Numerous states have insisted that the capital expenditure on this account must not be considered as loans but be passed on as grants
New Delhi: States are looking to access the Centre-run Power System Development Fund and the National Clean Energy Fund to meet the extra expenses needed to adhere to the environmental standards for thermal power plants. Numerous states have insisted that the capital expenditure on this account must not be considered as loans but be passed on as grants, sources say.

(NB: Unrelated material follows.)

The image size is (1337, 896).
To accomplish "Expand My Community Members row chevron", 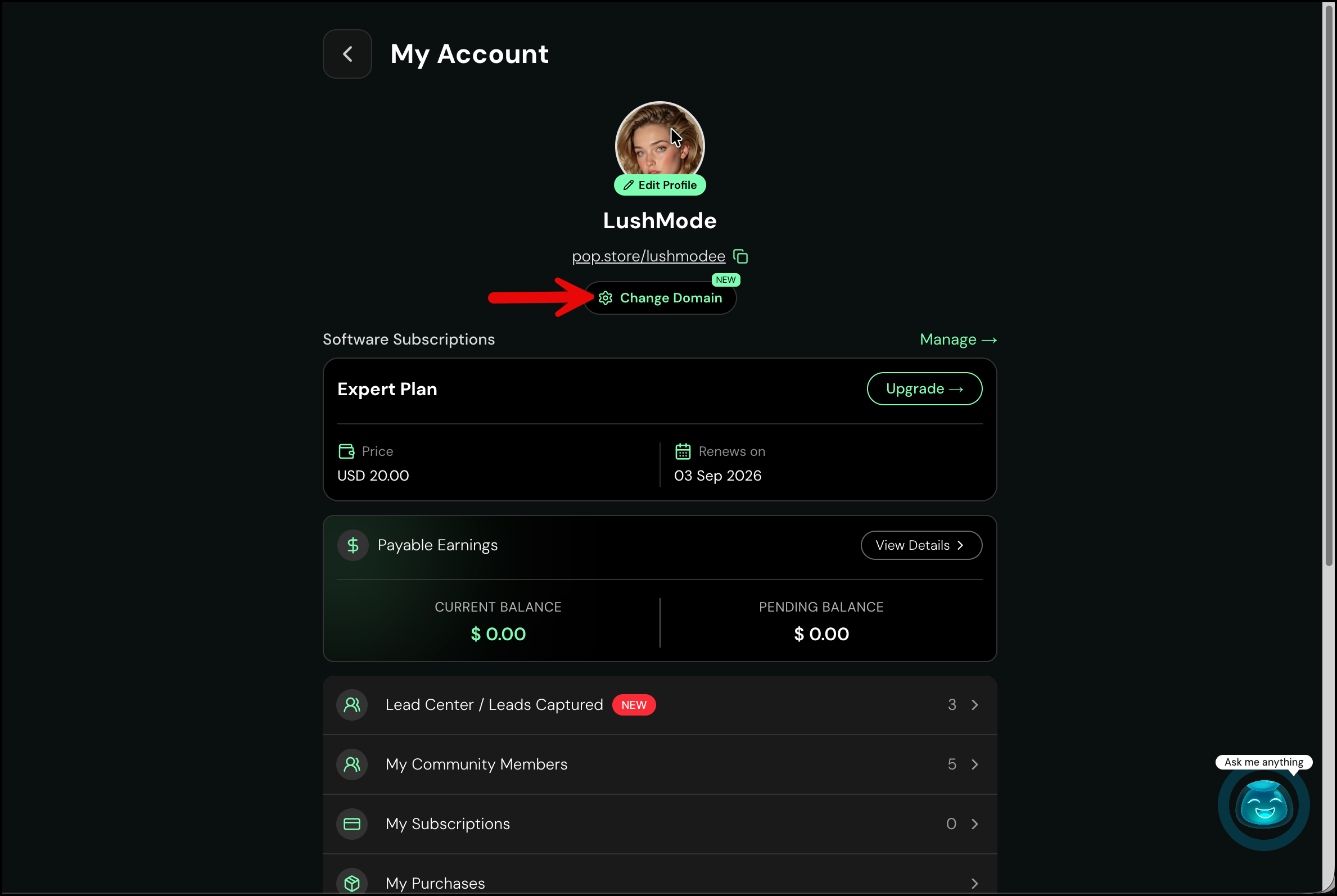I will pos(974,764).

The issues were brought up at the conference of power ministers of states held at Gurgaon recently. Power generation capacity of 1,61,402 megawatt (MW) would have to install flue gas de-sulphurisation (FGD) units and 64,525 MW capacity will need to be upgraded with electrostatic precipitators to reduce emissions, as per the ministry of environment and forests’ (MoEF) mandate.
The estimated capex to install the emission reducing equipment are ranging between Rs 88 lakh to Rs 128 lakh for every MW. This might possibly increase the power tariffs by Rs 0.62-0.93/unit. Around Rs 3.5/unit is the average rate at which power distribution companies (discoms) purchase power.
Power departments wary of any rise in power cuts
The state power departments would be cautious of any rise in power costs, with financial losses of the discoms under the UDAY scheme growing 36 percent year-on-year to Rs 15,080 crore in the first half of this financial year.
Private power generators, reeling under stressed assets of close to Rs 2 lakh crore already, had already flagged the concern last year, insisting that the power ministry choose REC and PFC as nodal financing institutions for pollution control equipment.
“With high exposure and large number of projects on watch list, no bank is willing to lend more money to developers,” Ashok Khurana, director-general, association of power producers, had recently said.